Effect of motif-based mutations on interaction patterns.
(A) Mutations were introduced based on predicted interaction motifs as explained in Figure 2. Different domains in MIKC MADS domain proteins are shown with colored boxes indicating the various regions in which point mutations were introduced. Below these, the various mutant MADS domain proteins that were generated are listed. The descriptions of the mutated proteins are colored based on the domain in which the mutation was generated. The mutated MADS domain proteins are SHORT VEGETATIVE PHASE (SVP1), AGAMOUS LIKE 24 (AGL24), SUPPRESSOR OF OVEREXPRESSION OF CO 1 (SOC1), APETALLA1 (AP1), CAULIFLOWER (CAL), and AGAMOUS (AG). Note that there are two double mutations for which one mutation occurs in the MADS/I domain and one in the K-box. Below each mutated protein, the number of losses and gains of protein-protein interactions in the yeast two-hybrid assay for the mutated proteins in comparison to the native MADS domain proteins is indicated (see Table 1 for interaction partner identities). (B) Histogram of F-scores for prediction of effect of mutants based on randomized input data (see text for details). The arrow indicates the F-score obtained by the predictor trained on experimental input data.
Figure 4.
Interaction motifs and network evolution.

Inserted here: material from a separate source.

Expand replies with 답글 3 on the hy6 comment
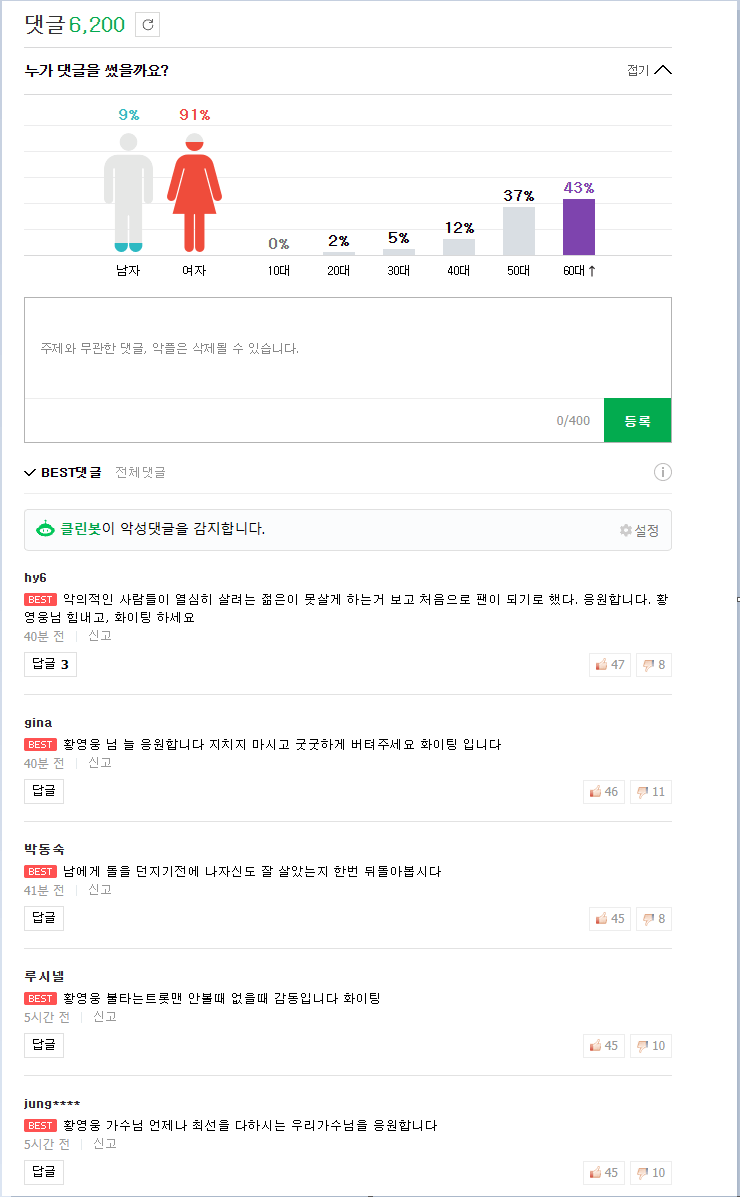[50, 664]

The role of conservation of interaction motifs versus variation of these motifs was investigated. (A) Histogram of occurrences of interaction motifs (black) and SNPs (red) at particular positions in the protein sequences of all Arabidopsis MIKC MADS proteins. Note that there is hardly any overlap between interaction motifs and SNPs. Positions of the M, I, K and C domain are indicated. (B) Histogram of cross-species conservation of interaction motifs (black) and non-motif-sequences (red) in MIKC MADS domain protein sequences. Non-motif sequences are defined at positions in MADS protein sequences where in other MADS sequences a motif is present. (C) Four different scenarios are possible if after duplication of a MADS domain protein sequence an indel occurs in one of the two sequences: (I) indel does not overlap with a predicted interaction motif; (II) both insertion and deletion overlap with a motif; (III) only insertion or (IV) only deletion overlap with a motif. Lines indicate sequences, colored boxes indicate predicted interaction motifs, triangles indicate insertion, and arrows indicate effect of insertion/deletion on motif. As discussed in the text, if an indel overlaps a motif (scenario II-IV), in half of the cases (18% for scenario II vs 9% for each of scenario III and IV) it does not delete but only modifies the motif (illustrated by a change in color for the motif).
Figure 5.
Mechanism of generating protein-protein interaction diversity by shifting intron/exon borders.
(A) After a duplication of a gene or in the case of alternative splicing, a shift of an intron/exon border can modify a protein interaction motif which overlaps or is close to such a border. Top panel, schematic illustration of this process. Line indicates gene sequence, grey bars indicate exons, and colored bars indicate predicted interaction motifs. Bottom panel, part of a protein sequence alignment for the Arabidopsis MADS domain protein SHORT VEGETATIVE PHASE (SVP1) and an identified alternatively spliced SVP form named SVP3. A predicted interaction motif in SVP1 which is almost completely spliced out in SVP3 is shown in red. Two grey bars indicate the two adjacent exons. (B) Predicted interaction motifs can be either close to an intron/exon border (indicated by red motif) or far away from the intron/exon border (green motif). Bars in the graph indicate average number of Arabidopsis MIKC MADS proteins in which predicted interaction motifs occur for two different motif groups: motifs that are located close to the intron/exon border (<3 amino acids distance, red) occur on average in a few proteins only, and motifs that are located far away from the border (> = 3 amino acids distance, green) occur in many proteins.